Over the last year, several wiper malware, originating in Russia, have wreaked havoc across Europe. However, the latest wiper malware, Azov, is particularly worrying for security experts. The hackers who have made Azov have approached a scorched-earth policy.

This means that once infected; the malware corrupts all your files in a way that renders them irreparable. This class of wiper malware is designed to inflict maximum damage.

What is wiper malware, and how is Azov different?
Wipers are a class of malware that wipes your data clean and replaces it with garbled data that makes no sense. This class of malware is difficult to deal with because once it infects a system, it will basically wipe and overwrite files in a manner that leaves an identically sized block.

Moreover, wiper malware is usually written to modify files, even the most rudimentary, 64-bit executable files.

Azov, in particular, is written in assembly, a low-level language that’s highly detailed to use but also makes the malware more effective in the backdooring process. Besides the polymorphic code, Azov uses other techniques to make detection and analysis by researchers harder. As a result, it is practically impossible for security researchers and experts to detect Azov once it is too late.
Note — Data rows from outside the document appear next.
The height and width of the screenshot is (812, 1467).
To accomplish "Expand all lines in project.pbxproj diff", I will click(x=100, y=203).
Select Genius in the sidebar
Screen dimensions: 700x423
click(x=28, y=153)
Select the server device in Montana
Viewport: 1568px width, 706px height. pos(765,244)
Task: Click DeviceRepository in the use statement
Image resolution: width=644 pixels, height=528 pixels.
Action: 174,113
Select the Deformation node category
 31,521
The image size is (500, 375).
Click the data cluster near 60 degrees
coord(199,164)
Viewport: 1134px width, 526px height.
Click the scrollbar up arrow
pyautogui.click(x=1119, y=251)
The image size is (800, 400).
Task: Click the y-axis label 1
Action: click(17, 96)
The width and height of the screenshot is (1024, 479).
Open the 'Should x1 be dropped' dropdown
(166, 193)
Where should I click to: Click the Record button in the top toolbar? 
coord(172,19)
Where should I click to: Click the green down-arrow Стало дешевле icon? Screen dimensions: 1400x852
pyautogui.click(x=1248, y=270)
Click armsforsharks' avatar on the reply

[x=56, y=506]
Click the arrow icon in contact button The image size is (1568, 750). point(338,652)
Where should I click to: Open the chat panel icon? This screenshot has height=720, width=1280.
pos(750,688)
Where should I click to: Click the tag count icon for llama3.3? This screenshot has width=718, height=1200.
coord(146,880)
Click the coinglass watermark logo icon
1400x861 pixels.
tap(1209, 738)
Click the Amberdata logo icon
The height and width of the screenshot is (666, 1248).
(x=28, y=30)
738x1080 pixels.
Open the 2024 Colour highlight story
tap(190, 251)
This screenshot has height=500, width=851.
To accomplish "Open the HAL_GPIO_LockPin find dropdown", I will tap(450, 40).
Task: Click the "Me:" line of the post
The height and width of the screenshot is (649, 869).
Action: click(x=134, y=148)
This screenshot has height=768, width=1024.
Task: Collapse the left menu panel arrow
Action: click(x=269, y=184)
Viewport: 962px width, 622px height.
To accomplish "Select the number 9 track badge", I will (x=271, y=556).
What makes Azov different?
Azov moves and operates in a much faster manner. Files are wiped in blocks of 666 bytes by overwriting them with random data, leaving an identically sized block intact, and so on.

After it replaces the actual data with garbled data, the Azov malware displays a note that looks like a ransom note but is more like a poem that tells people Kremlin talking points regarding Russia’s war on Ukraine, including the threat of nuclear strikes.

Azov also has a component called a logic bomb, which detonates or activates at a predetermined time. Once triggered, the logic bomb iterates over all file directories and executes the wiping routine on each one, except for specific hard-coded system paths and file extensions, thereby corrupting them.

Although the Azov sample was considered skidsware when first encountered (likely because of the strangely formed ransom note), when probed further, one finds very advanced techniques—manually crafted assembly, injecting payloads into executables to backdoor them, and several anti-analysis tricks usually reserved for security textbooks or high-profile brand-name cybercrime tools.